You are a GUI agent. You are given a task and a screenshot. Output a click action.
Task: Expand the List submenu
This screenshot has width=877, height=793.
* * *
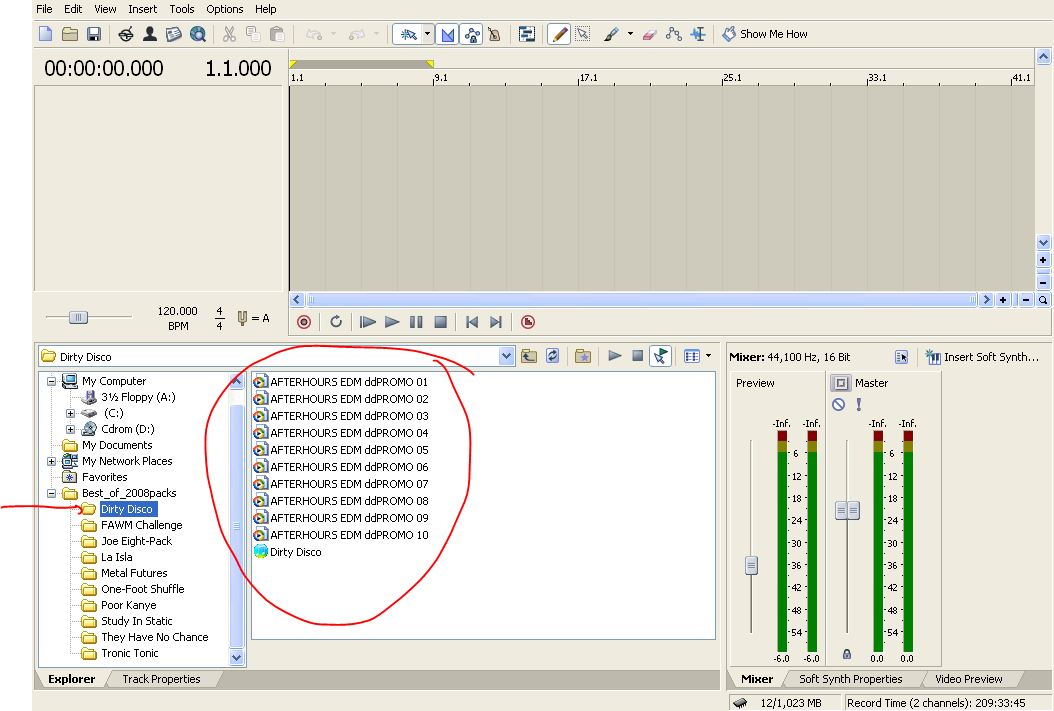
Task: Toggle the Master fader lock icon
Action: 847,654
* * *
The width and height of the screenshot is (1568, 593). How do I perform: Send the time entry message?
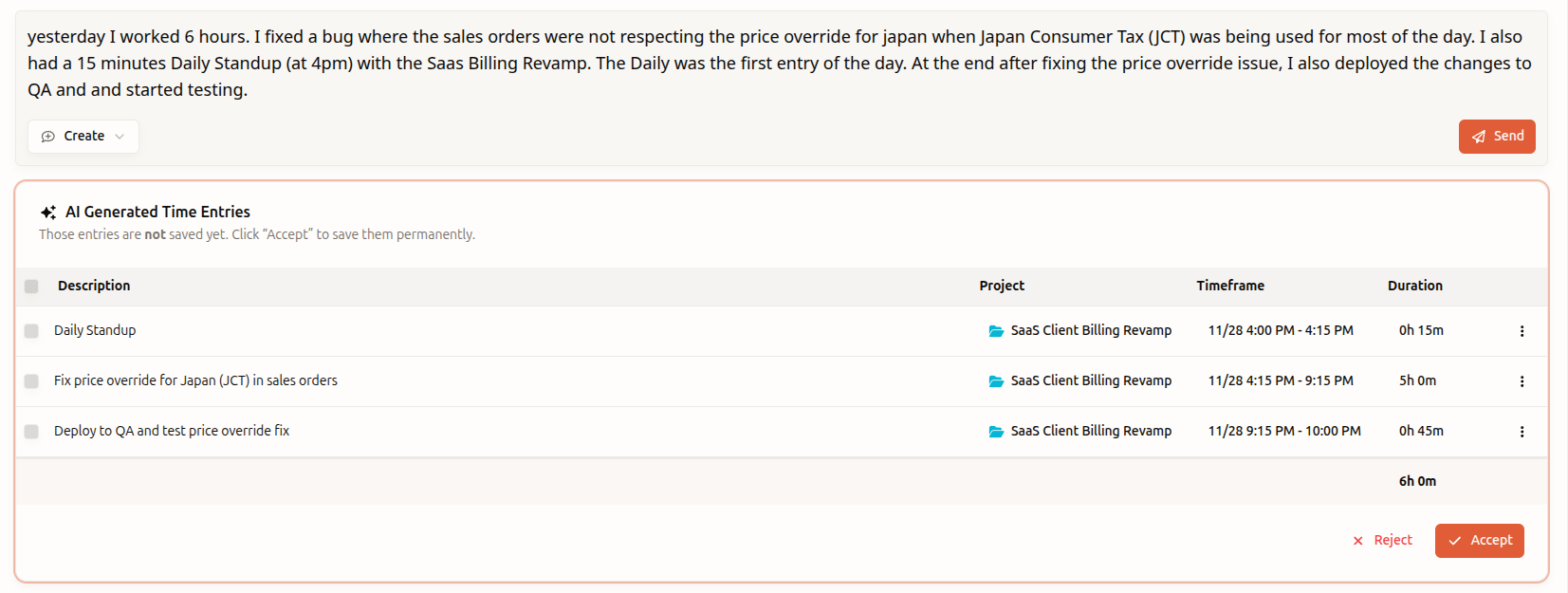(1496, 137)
* * *
▸ **What is needed**: Your answer should consist solely of the lines above from the line with "Task: Expand the List submenu" to the line with "This screenshot has width=877, height=793.", both included, reproduced exactly.

▸ **Reply**:
Task: Expand the List submenu
This screenshot has width=877, height=793.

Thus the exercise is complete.